START Supplied information
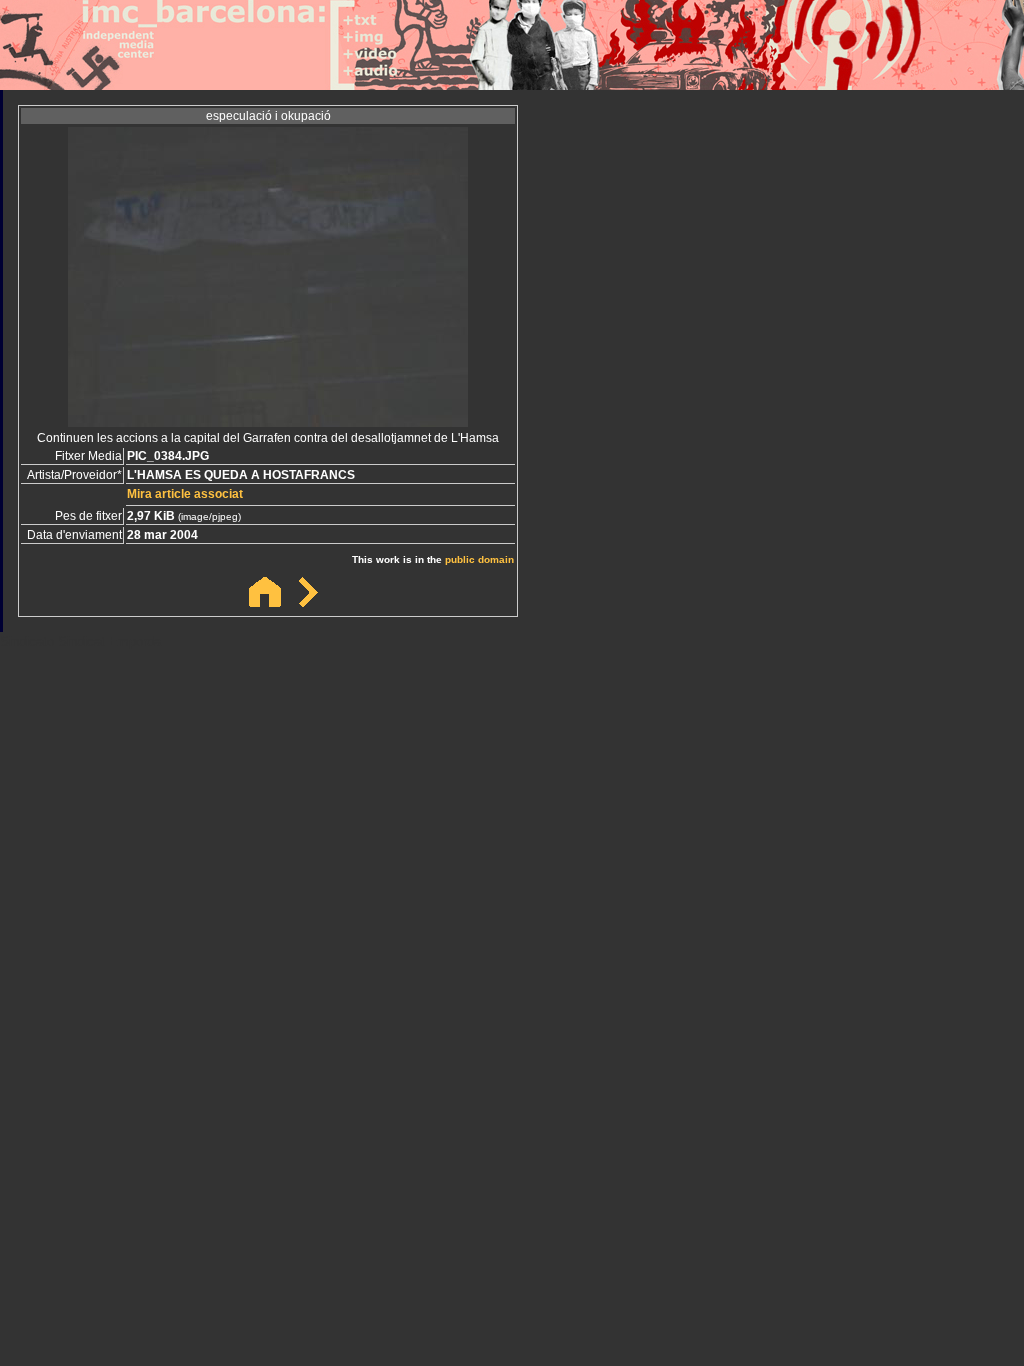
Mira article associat (185, 494)
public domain (479, 559)
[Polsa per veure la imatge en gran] (268, 421)
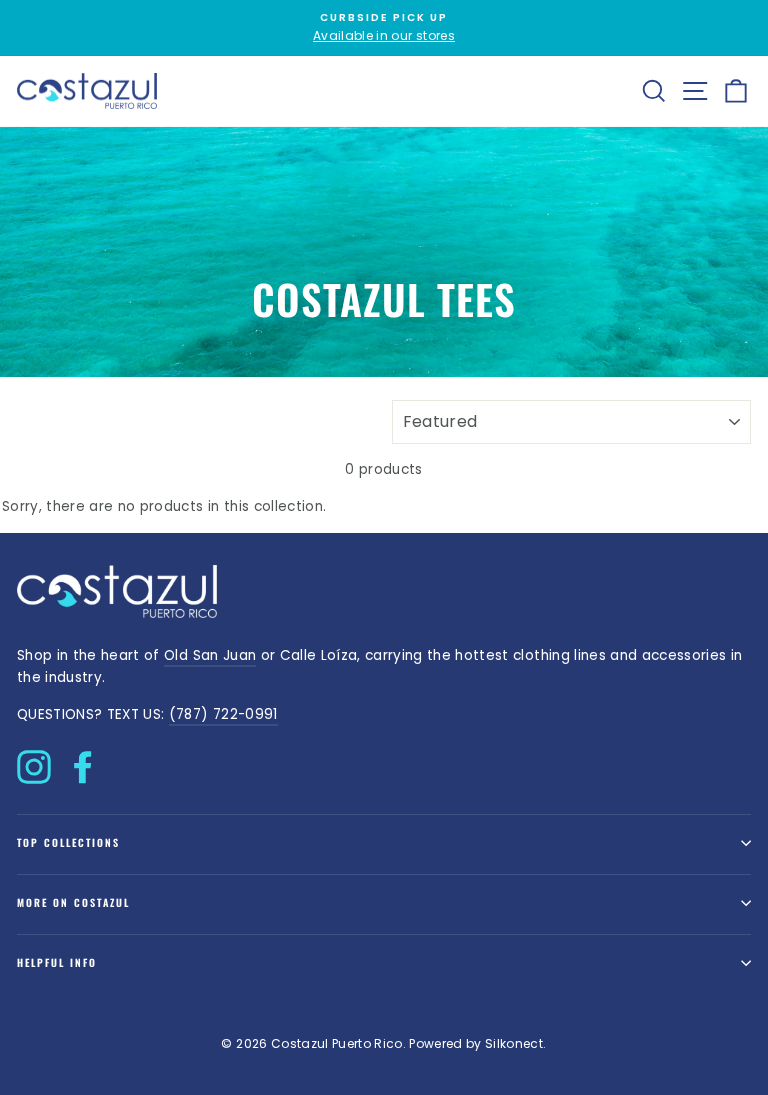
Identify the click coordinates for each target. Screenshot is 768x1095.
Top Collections (68, 842)
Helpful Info (57, 962)
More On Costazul (73, 902)
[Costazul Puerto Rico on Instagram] (34, 762)
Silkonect (514, 1043)
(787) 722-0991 (223, 714)
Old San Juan (210, 655)
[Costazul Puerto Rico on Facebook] (83, 762)
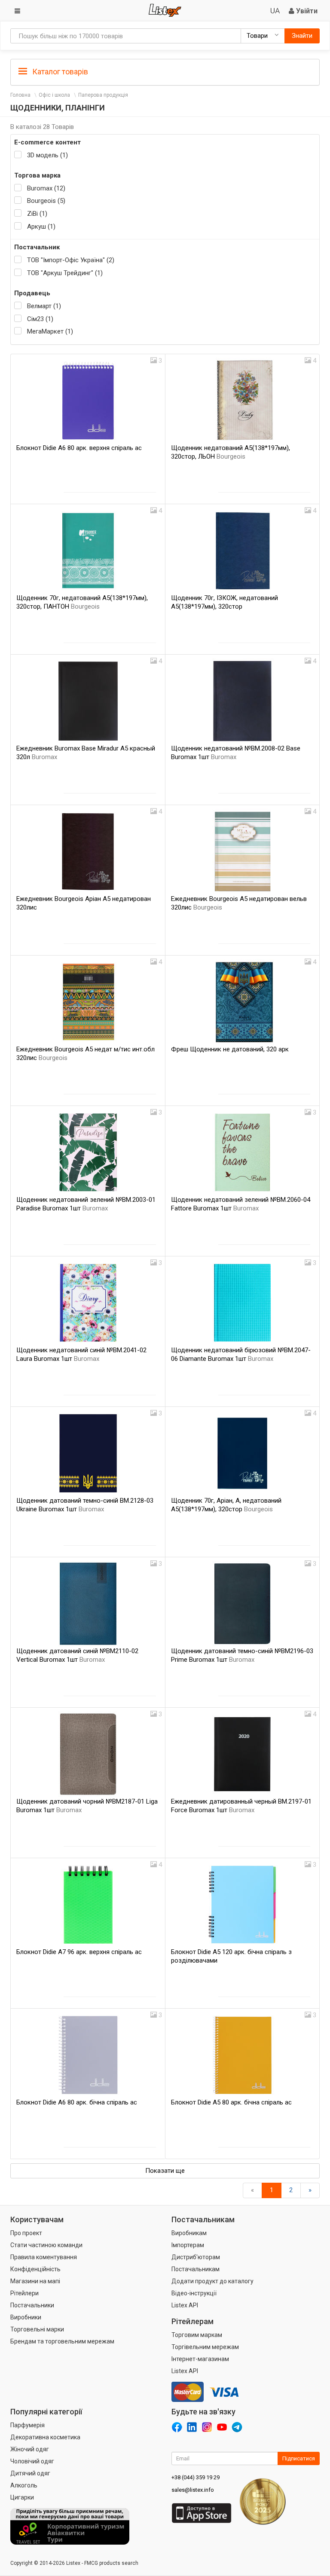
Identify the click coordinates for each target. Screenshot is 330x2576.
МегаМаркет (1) (50, 331)
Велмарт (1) (44, 306)
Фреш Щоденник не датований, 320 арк (230, 1049)
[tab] (165, 71)
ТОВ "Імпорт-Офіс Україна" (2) (70, 260)
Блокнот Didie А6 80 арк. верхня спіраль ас (79, 448)
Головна (20, 95)
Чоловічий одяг (32, 2461)
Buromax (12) (46, 188)
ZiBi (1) (37, 213)
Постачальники (32, 2305)
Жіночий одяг (29, 2449)
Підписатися (298, 2458)
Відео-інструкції (194, 2293)
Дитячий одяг (30, 2473)
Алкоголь (23, 2485)
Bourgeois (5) (46, 201)
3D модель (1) (47, 155)
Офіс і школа (54, 95)
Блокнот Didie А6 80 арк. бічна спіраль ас (76, 2102)
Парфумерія (27, 2425)
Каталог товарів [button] (59, 71)
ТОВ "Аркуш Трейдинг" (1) (65, 273)
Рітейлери (24, 2293)
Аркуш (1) (41, 226)
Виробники (25, 2317)
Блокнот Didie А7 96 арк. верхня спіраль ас (79, 1952)
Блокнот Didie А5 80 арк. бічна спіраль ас (231, 2102)
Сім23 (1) (40, 319)
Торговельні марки (37, 2329)
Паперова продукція (103, 95)
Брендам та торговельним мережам (62, 2341)
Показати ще (165, 2171)
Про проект (26, 2233)
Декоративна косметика (45, 2437)
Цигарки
END Supplied information
• How to complete this task: Pictures stay out; everything else in the entries is copied exactly.

• Reply to the exercise:
Mira article associat (185, 494)
public domain (479, 559)
[Polsa per veure la imatge en gran] (268, 421)
Identify the click coordinates for each target. Screenshot is 768x1095.
Top Collections (68, 842)
Helpful Info (57, 962)
More On Costazul (73, 902)
[Costazul Puerto Rico on Instagram] (34, 762)
Silkonect (514, 1043)
(787) 722-0991 (223, 714)
Old San Juan (210, 655)
[Costazul Puerto Rico on Facebook] (83, 762)
Identify the click coordinates for each target. Screenshot is 330x2576.
МегаМаркет (1) (50, 331)
Велмарт (1) (44, 306)
Фреш Щоденник не датований, 320 арк (230, 1049)
[tab] (165, 71)
ТОВ "Імпорт-Офіс Україна" (2) (70, 260)
Блокнот Didie А6 80 арк. верхня спіраль ас (79, 448)
Головна (20, 95)
Чоловічий одяг (32, 2461)
Buromax (12) (46, 188)
ZiBi (1) (37, 213)
Постачальники (32, 2305)
Жіночий одяг (29, 2449)
Підписатися (298, 2458)
Відео-інструкції (194, 2293)
Дитячий одяг (30, 2473)
Алкоголь (23, 2485)
Bourgeois (5) (46, 201)
3D модель (1) (47, 155)
Офіс і школа (54, 95)
Блокнот Didie А6 80 арк. бічна спіраль ас (76, 2102)
Парфумерія (27, 2425)
Каталог товарів [button] (59, 71)
ТОВ "Аркуш Трейдинг" (1) (65, 273)
Рітейлери (24, 2293)
Аркуш (1) (41, 226)
Виробники (25, 2317)
Блокнот Didie А7 96 арк. верхня спіраль ас (79, 1952)
Блокнот Didie А5 80 арк. бічна спіраль ас (231, 2102)
Сім23 (1) (40, 319)
Торговельні марки (37, 2329)
Паперова продукція (103, 95)
Брендам та торговельним мережам (62, 2341)
Показати ще (165, 2171)
Про проект (26, 2233)
Декоративна косметика (45, 2437)
Цигарки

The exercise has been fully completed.